Consultation informs strategies to improve functional evidence use in variant classification

Abstract

To determine if a variant identified by diagnostic genetic testing is causal for disease, applied genetics professionals evaluate all available evidence to assign a clinical classification. Experimental assay data can provide strong functional evidence for or against pathogenicity in variant classification, but appears to be underutilised. We surveyed genetic diagnostic professionals in Australasia to assess their application of functional evidence in clinical practice. Results indicated that survey respondents are not confident to apply functional evidence, mainly due to uncertainty around practice recommendations. Respondents also identified need for support resources, educational opportunities, and in particular requested expert recommendations and updated practice guidelines to improve translation of experimental data to curation evidence. As an initial step, we have collated a list of functional assays recommended by 19 ClinGen Variant Curation Expert Panels as a source of international expert opinion on functional evidence evaluation. Additional support resources for diagnostic practice are in development.

Keywords: Functional evidence; assay; diagnostic genetics; education; variant classification.

Figure 1.. Comfort and familiarity of survey participants with the ACMG/AMP framework and associated recommendations and tools for functional evidence application.

A) Confidence level of participants (n=33) according to the rating scale ‘1 = not at all comfortable’ to ‘5 = very comfortable’ for each of the indicated functional evidence types: biochemical assays (e.g. enzyme assays), transcript assays (e.g. splicing assays or transcriptome data), cell models (for e.g. in vitro cell assays), animal models (e.g. mouse models) and high throughput functional assays (including multiplexed assays of variant effect). B) – E) shows number of participants according to awareness level category (‘use’, ‘are aware or’, or ‘do not know of’) for the indicated resources for functional evidence evaluation (33 participants each, unless otherwise noted). Note: awareness level was assessed independent of the standard operating procedure used by their practice/institution. B) Awareness of ClinGen Sequence Variant Interpretation (SVI) Working Group functional evidence recommendations (2). C) Awareness of ClinGen SVI Splicing Subgroup recommendations (20), n = 32 (one “Not Applicable” result excluded). D) Awareness of ClinGen SVI Functional Assay Documentation Worksheet (16). E) Awareness of VCEP specific guidance on functional evidence use (4).

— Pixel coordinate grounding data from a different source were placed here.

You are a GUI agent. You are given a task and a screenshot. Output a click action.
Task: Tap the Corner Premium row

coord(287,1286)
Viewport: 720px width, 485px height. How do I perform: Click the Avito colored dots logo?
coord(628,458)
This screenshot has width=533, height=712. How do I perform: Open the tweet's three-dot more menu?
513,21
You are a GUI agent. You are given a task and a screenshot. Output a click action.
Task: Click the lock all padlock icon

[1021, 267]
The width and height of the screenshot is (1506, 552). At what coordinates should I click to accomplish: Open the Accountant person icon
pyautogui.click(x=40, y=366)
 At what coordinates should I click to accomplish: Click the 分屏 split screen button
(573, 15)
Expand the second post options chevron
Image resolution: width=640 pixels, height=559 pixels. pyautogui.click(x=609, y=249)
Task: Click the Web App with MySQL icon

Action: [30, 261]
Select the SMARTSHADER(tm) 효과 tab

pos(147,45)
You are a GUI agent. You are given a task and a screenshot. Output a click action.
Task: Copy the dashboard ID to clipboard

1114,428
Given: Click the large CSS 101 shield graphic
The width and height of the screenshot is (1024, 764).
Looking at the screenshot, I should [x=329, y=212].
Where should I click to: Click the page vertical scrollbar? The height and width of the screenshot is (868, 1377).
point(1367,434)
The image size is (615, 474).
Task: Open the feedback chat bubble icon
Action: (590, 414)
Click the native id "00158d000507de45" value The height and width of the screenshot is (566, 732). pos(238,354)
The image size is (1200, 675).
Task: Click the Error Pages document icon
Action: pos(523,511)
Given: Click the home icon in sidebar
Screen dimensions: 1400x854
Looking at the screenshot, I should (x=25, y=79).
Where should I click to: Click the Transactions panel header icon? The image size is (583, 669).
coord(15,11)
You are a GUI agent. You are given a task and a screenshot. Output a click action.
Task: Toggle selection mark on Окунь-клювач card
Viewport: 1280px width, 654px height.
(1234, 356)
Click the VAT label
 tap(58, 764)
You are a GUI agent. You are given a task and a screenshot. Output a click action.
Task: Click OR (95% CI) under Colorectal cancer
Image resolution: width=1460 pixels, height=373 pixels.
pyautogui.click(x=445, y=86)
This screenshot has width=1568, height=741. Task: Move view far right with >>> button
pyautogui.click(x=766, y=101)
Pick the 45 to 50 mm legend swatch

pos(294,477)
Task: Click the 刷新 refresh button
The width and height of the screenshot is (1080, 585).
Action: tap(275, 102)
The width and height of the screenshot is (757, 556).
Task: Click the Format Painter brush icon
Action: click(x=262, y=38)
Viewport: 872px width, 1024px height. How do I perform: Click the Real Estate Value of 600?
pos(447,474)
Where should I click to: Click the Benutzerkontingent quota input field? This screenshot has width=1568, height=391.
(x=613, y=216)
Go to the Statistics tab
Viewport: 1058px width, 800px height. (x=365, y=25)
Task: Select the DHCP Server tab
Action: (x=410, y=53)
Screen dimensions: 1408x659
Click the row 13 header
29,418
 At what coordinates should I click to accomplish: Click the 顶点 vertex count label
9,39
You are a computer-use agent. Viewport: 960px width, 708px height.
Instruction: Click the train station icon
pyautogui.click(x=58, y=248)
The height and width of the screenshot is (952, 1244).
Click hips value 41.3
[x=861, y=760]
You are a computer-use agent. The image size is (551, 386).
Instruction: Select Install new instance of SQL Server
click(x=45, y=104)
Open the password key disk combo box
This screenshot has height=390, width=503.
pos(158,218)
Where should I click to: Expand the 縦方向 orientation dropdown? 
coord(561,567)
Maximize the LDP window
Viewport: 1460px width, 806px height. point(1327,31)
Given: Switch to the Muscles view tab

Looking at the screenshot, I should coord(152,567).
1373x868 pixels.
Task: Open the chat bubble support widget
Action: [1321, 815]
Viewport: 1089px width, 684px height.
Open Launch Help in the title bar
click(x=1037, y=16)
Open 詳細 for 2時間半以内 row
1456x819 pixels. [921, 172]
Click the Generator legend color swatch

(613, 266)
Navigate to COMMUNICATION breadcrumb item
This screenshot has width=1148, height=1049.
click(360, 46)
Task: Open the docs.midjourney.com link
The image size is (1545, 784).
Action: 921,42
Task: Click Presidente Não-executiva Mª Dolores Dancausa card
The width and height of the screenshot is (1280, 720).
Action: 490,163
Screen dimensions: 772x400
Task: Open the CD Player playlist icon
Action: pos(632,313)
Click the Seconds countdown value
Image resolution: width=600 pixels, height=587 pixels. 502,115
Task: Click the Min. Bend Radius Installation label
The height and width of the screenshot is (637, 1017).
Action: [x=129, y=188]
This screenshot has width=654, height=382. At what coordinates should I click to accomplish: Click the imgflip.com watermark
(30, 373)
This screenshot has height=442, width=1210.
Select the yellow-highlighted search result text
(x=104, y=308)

Figure 2.. Participant views related to functional evidence application.

Viewpoints were framed around three questions (A-C) on barriers, enablers and resources for future use, with option to select all that apply, and to provide free text answers to an “other” option. A) Which of the following might prevent your use of functional evidence in variant classification? B) What would improve your interaction with and use of functional evidence (existing or not)? C) Which of the following training and/or additional resources would you use to increase/improve your use/understanding of applying functional evidence?

Figure 3.. Summary of functional assays specifically mentioned within VCEP CSpecs.

A) Number of assays identified for each of the 33 genes covered by the VCEP CSpecs (total n=226). B) Number of variants per assay across all VCEP CSpecs. C) Distribution of pathogenic evidence strength (applicable under ACMG/AMP code PS3) recommended across all the specific assays listed in CSpecs. D) Distribution of benign evidence strength (applicable under ACMG/AMP code BS3) recommended across all the specific assays listed in CSpecs. A full list of specific assays collated can be found in Supplementary Table 1. Darker bar regions indicate where VCEPs denote additional considerations and/or modifications for application of the given evidence level.